Now today in the U.S., many don't feel the social obligation to the unemployed, the nearly 50 million without health care or the 15 million children who go to bed hungry.
And yet a trillion dollars is spent on war and destruction. Civilization?
I'm sure that would confound the Brazilian Indigenous population, which unfortunately has been decimated over the years.
Are you writing a book about this issue?
Greed seems to trump every other human feeling, except for some special people, or so it seems, these days.
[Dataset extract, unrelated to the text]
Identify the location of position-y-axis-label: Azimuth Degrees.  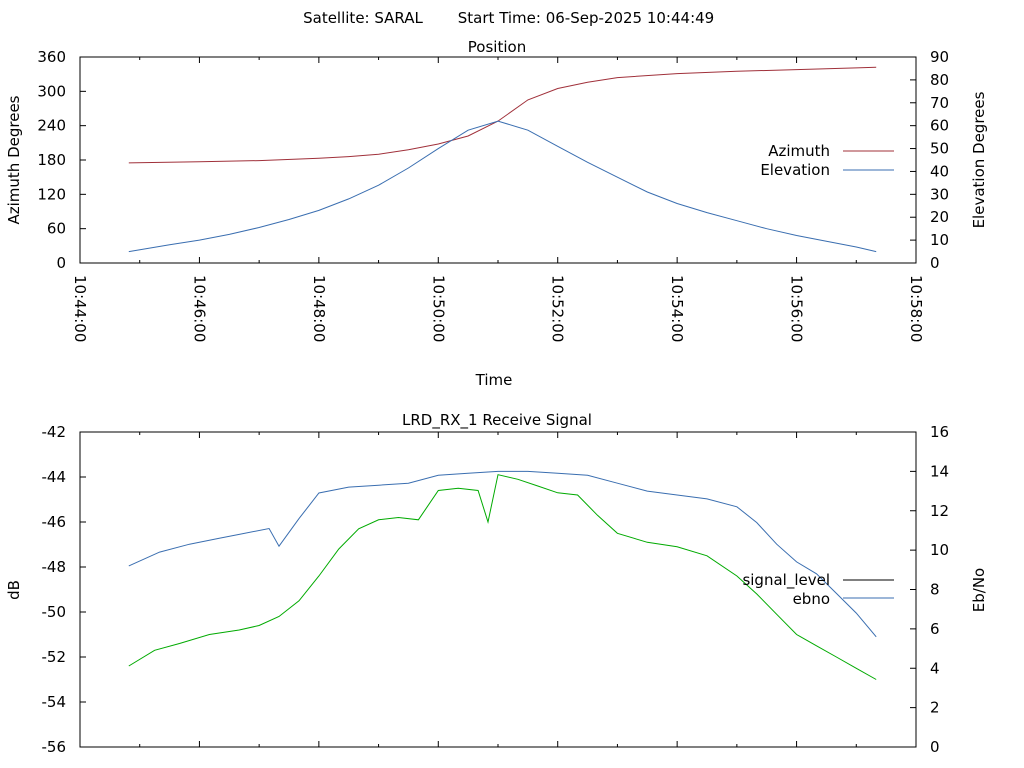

ReplyDeleteAs the population increased and countries in the west became more urban than rural, the "village" of the book title became more an idea than an actual construct. Rural communities tended to have very few degrees of separation. People did't travel more than a few miles from the place they were born. Marriages were often business arrangements that had a lot to do with land, even in the poorer groups. When people from the country moved to the city, almost always to get jobs because the farm could no longer support everyone, the "safety net" didn't exist. Children who were orphaned didn't have immediate family to take them in so it was left to strangers.
ReplyDeleteGlobal warming, climate change not weather change, is in large part a result of the deforestation that has been occuring since people decided they would rather sit on a block of wood than a rock. New England was a great prize for the English who shipped timber back to Britain where it was turned into building materials that were purchased by other countries.
The Thanksgiving myth gave the relationship between the English Pilgrims and the Native Americans a gloss that didn't exist. The native population may have assisted the English by pointing out things that they could eat without fear of poisoning, but it was a one sided relationship from the get-go. The guys with guns win when they go up against the guys with bows and arrows.
Some of the worst poverty in the United States exists on reservations. There is a horrifying number of children born each year with Fetal Alcohol Syndrome because of rampant alcoholism; if there is no work and no money, diving into a bottle is a way to get through the day.
Like the people of Brazil, Native Americans had no concept of land ownership. In this country, their culture was based on hunting and on moving from one area to another, chasing the seasons so they could acquire food.
Greed and selfishness are the deadly sins that form policy for the poor in this Congress. In less than a year, the people of the United States will make the decision to use its resources to support corporate America or to take care of the poorest and weakest among us. We are the greatest country in the world but we have a higher infant mortality rate than most industrilized countries of the west and China. We are the only industrilized country not to have health care for all its people. Forty percent of American children live below the poverty line.
Newt Gingrich is gradually overtaking Mitt Romney as front runner in the Republican primaries. Mitt is no friend of the average man; his business success is based on buying companies and then shutting them down. Newt makes Mitt look good by suggesting that unemployment can be eliminated if those without work take a bath.
Maybe we need to redefine "greatest".
They certainly don't make 'em like Rondon anymore Leighton. Great post.
ReplyDeleteI'm sure there still are people like Rondon out there among us. The trouble is, they never get the chance to lead.